Pour Frédéric Jordan, vaincre expose qui l’on est. En fonction des époques et des cultures, le vaincu est traité avec respect et humilité ou avec violence et cruauté. Les valeurs de l’armée française moderne résident aujourd’hui dans le respect qu’elle lui porte. Sur ce même thème, Olivier Abel dresse le tableau d’une humanité pour laquelle l’humiliation est le contrepoint naturel du fait de vaincre son adversaire, créant ainsi une spirale de violence que certaines sociétés s’attachent, depuis peu, à tempérer. En écho, Évelyne Gayme souligne l’importance du traitement apporté au vaincu, pendant et après le conflit, tout en indiquant que l’on a légiféré dans les Conventions de Genève pour apporter une protection contre les excès des vainqueurs.
Enfin, Brice Erbland, Laurent Garin et Jordan Marteau, instructeurs à l’École spéciale militaire de Saint-Cyr dont la devise est « Ils s’instruisent pour vaincre », décrivent une démarche de formation considérant que vaincre est une dynamique plus qu’un fait. Vaincre, c’est d’abord gagner contre soi-même, s’oublier et se dépasser. Une question d’âme, puis une question de volonté. Ils sont rejoints en cela par le général Barrera, qui considère que la victoire, et notamment celle de l’opération Serval au Mali, est le fruit de la volonté de vaincre des hommes, d’une organisation, d’une préparation et de la cohésion. Jean-François Lamour, double champion olympique de sabre, apporte un témoignage concordant. Vaincre est un chemin d’effort, d’humilité, d’apprentissage.
À l’heure où le chef d’état-major de l’armée de terre a rappelé la nécessité de préparer les esprits à un conflit de haute intensité, et où les positions françaises en Afrique sont fortement contestées, il est donc apparu intéressant de susciter le débat et d’alimenter la réflexion au sujet de ce qu’est vaincre. Espérons que chacun y trouve matière à enrichissement. Bonne lecture ! 

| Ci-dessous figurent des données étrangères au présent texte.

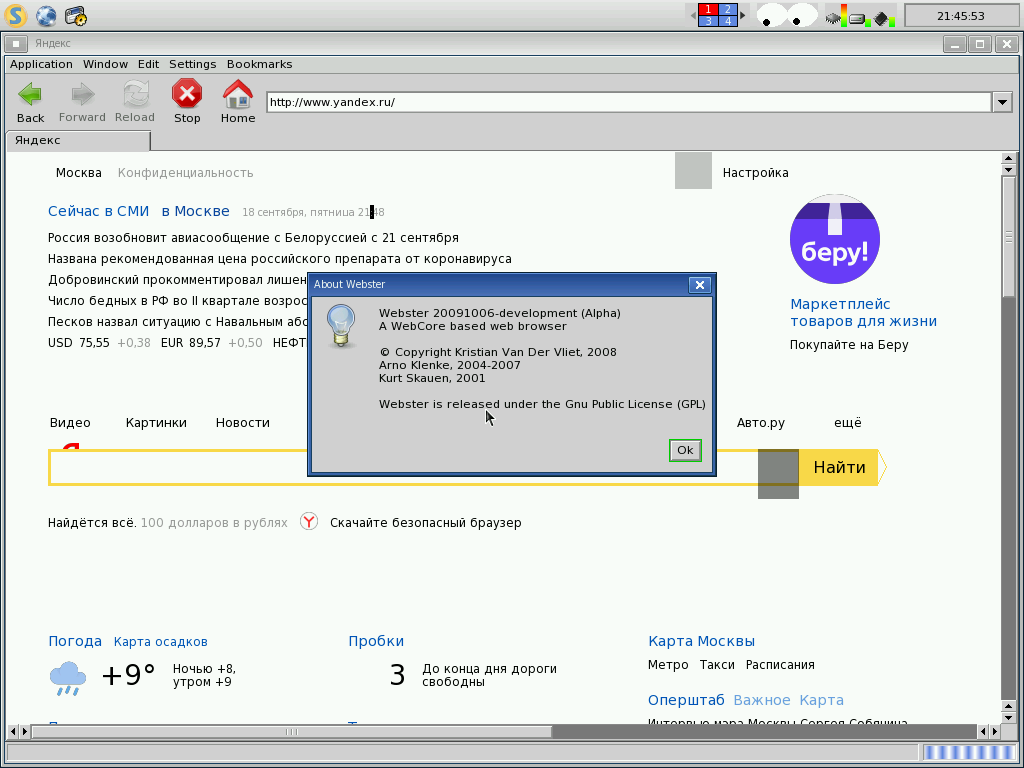This screenshot has width=1024, height=768.
Task: Click Ok in About Webster dialog
Action: [x=685, y=450]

1B. Pujo, Juin, maréchal de France, Paris, Albin Michel, 1988.
2Small Wars, incluant la guérilla et les autres formes de guerres asymétriques, selon la terminologie employée par le colonel britannique Callwell dans son ouvrage Small Wars, their Principles and Practice, paru en 1896.
3T. E. Lawrence, Les Sept Piliers de la sagesse, 1922.